Tout dans ce texte, soutenu par la mise en scène si soignée de Tristan Petitgirard, rend hommage à cet homme si peu reconnu et pointe ce qui l’a conduit à ce destin si tragique : l’intolérance et la cruauté des hommes ! (S.T. Photo © Gipsy Nonn)
La poupée sanglante. Les 3 soleils, durée 1h30. Programme page 30
Cette comédie musicale La poupée sanglante est une adaptation fantastique du roman de Gaston Leroux, à tous les sens du terme. Fantastique d’abord par l’histoire qu’elle raconte, celle d’un horloger, un savant, proche du docteur Frankenstein, qui essaie de créer en secret une machine humaine et de lui donner vie. Fantastique elle l’est aussi par la qualité du jeu de ces comédiens, chanteurs et danseurs qui nous emportent avec eux dans cette aventure pleine de suspense et de rebondissements, avec beaucoup d’humour.
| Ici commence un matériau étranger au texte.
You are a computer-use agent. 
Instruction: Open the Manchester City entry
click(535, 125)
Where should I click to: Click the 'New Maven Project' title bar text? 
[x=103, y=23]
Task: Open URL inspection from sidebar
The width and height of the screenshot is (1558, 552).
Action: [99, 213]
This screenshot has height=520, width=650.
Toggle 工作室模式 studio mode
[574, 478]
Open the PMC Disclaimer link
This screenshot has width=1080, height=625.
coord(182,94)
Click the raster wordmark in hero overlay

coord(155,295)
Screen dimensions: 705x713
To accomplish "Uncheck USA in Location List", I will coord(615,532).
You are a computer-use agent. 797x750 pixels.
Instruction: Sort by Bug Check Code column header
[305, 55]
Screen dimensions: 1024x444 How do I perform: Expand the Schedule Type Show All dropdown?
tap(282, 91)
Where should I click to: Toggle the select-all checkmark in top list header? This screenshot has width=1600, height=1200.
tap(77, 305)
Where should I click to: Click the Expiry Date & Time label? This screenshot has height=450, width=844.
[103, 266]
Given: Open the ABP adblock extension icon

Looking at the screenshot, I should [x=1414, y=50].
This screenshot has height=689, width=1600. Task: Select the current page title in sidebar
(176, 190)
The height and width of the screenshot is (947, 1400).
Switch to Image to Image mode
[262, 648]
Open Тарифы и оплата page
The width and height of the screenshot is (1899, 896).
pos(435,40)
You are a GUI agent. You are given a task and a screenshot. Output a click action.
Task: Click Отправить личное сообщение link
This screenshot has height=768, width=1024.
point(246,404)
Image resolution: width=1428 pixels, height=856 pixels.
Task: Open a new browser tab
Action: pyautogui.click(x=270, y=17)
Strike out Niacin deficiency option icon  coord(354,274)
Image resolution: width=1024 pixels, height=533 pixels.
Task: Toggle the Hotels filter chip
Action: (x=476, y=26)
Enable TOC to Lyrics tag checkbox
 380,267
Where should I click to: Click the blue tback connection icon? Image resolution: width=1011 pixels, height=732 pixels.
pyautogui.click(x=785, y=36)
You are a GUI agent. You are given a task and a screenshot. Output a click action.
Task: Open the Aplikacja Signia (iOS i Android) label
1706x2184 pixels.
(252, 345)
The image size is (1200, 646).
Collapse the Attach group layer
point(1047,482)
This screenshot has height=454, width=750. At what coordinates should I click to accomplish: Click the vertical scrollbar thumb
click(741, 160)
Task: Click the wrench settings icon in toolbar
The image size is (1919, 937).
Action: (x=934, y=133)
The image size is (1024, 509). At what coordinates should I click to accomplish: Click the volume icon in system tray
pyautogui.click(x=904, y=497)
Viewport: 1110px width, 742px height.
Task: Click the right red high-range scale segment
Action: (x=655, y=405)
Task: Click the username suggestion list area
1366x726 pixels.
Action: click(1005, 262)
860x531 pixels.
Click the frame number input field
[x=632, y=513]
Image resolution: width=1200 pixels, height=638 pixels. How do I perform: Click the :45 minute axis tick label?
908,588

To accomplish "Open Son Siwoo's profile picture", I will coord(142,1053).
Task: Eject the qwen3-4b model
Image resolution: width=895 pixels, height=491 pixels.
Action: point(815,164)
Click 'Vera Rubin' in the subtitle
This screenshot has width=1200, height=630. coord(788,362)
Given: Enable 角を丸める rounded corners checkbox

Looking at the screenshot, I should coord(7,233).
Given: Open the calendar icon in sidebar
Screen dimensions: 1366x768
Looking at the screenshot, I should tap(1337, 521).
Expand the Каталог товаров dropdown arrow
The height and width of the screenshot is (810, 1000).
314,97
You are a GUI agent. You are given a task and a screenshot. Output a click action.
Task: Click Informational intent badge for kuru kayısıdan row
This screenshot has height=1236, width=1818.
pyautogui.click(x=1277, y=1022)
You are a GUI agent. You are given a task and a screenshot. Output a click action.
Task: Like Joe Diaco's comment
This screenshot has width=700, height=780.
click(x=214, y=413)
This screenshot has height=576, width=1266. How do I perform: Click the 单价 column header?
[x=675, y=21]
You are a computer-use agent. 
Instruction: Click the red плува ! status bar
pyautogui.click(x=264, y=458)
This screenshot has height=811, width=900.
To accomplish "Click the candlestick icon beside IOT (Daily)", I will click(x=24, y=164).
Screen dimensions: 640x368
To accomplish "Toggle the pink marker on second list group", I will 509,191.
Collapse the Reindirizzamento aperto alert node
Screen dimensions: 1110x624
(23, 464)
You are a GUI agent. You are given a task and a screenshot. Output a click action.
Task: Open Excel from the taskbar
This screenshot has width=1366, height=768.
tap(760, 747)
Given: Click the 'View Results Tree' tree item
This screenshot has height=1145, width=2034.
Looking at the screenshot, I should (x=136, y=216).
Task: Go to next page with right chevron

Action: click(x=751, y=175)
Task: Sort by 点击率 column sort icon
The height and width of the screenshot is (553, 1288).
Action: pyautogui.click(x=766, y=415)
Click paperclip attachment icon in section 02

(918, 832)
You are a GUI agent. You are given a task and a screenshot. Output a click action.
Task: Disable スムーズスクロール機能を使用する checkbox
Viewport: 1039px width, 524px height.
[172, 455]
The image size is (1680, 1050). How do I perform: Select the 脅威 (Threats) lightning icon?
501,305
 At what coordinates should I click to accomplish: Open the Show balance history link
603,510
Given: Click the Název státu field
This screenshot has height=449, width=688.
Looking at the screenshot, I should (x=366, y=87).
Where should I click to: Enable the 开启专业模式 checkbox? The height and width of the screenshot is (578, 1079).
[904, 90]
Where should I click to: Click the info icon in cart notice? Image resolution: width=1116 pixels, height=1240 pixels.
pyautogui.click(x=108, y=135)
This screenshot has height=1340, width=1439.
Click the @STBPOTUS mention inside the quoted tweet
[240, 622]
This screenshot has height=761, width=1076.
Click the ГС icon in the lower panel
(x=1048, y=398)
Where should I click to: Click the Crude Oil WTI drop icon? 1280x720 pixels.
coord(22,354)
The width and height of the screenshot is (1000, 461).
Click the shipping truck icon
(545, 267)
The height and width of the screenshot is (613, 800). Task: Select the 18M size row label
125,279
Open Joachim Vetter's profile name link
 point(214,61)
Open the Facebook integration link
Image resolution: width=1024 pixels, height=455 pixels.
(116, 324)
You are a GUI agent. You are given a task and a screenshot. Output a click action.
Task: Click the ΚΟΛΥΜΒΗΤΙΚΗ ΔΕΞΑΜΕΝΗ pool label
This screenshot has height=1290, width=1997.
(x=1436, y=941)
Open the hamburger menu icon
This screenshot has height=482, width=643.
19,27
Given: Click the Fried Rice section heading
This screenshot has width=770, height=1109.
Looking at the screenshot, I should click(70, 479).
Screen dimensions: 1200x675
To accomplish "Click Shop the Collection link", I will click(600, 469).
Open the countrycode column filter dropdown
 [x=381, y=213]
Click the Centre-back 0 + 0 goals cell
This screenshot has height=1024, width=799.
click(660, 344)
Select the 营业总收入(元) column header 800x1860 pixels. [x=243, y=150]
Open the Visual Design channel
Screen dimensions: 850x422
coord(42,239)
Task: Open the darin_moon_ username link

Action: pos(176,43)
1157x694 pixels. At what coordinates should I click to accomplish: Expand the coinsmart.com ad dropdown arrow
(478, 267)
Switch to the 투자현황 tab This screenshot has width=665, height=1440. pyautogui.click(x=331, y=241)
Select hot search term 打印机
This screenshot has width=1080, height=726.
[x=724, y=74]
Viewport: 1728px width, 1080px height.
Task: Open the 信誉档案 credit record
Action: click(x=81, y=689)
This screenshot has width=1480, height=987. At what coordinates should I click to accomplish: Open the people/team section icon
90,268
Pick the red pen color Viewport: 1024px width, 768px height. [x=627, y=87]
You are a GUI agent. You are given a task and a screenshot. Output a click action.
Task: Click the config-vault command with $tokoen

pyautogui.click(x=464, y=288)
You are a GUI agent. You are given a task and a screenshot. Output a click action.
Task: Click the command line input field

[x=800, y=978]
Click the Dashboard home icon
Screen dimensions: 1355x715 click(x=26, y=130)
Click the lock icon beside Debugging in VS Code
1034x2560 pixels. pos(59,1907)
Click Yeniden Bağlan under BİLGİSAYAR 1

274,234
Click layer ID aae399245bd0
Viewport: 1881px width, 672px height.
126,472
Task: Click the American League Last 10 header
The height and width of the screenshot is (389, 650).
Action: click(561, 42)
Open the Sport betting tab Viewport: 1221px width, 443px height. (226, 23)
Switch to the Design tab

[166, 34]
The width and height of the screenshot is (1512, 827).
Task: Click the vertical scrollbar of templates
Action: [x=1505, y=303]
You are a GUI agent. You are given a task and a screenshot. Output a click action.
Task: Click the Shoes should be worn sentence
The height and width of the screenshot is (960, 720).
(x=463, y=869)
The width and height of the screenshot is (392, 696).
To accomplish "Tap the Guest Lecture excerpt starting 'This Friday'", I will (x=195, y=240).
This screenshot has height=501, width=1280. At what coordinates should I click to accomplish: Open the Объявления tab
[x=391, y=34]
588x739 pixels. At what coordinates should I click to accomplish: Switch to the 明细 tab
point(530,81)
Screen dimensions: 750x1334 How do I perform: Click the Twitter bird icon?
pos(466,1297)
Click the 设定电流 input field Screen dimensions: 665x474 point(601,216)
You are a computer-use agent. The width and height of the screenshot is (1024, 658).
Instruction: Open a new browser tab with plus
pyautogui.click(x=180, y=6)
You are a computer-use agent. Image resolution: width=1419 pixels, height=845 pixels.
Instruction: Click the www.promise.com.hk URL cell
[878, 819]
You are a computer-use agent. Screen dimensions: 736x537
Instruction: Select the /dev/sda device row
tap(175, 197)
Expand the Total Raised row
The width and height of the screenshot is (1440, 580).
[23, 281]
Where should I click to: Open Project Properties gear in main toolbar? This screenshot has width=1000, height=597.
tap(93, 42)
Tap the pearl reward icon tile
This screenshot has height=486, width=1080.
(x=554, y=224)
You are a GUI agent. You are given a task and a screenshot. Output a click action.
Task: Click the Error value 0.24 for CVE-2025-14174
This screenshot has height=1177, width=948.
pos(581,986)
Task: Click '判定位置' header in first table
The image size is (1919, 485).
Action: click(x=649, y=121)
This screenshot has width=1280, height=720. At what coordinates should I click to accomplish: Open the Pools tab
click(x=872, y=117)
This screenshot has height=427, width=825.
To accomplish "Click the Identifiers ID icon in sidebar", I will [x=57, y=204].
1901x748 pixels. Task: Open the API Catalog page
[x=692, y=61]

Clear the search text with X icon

Ils sont trois sur scène, mais incarnent avec brio de multiples personnages, sans vraiment se métamorphoser, en changeant seulement une expression, avec un accessoire ou une coiffure différente ; et la magie du théâtre opère. Charlotte Ruby est Christine, la fille de l’horloger, romantique, douce et fragile, mais aussi d’autres femmes moins recommandables. Édouard Thiébaut campe un Bénédict Masson, le voisin, laid et inquiétant avec ses doigts contractés, mais aussi un Gabriel lumineux (la créature), aussi attendrissant dans les deux rôles. Alexandre Jérôme est quant à lui Jacques, le fiancé de Christine qui aide son père à créer Gabriel, mais il est aussi à la fois le marquis et la marquise, nous faisant passer par tout le panel des émotions. Il faut aussi souligner la grande qualité de leurs prestations vocales. Didier Bailly, le compositeur lui-même, les accompagne magistralement au piano, et il ouvre et ferme le spectacle.
Le metteur en scène Eric Chantelauze sait nous tenir en haleine jusqu’au bout dans cette enquête policière à tiroirs mêlant roman noir, policier, fantastique, mais aussi romantisme et humour. On se laisse volontiers prendre au jeu. (S.T.)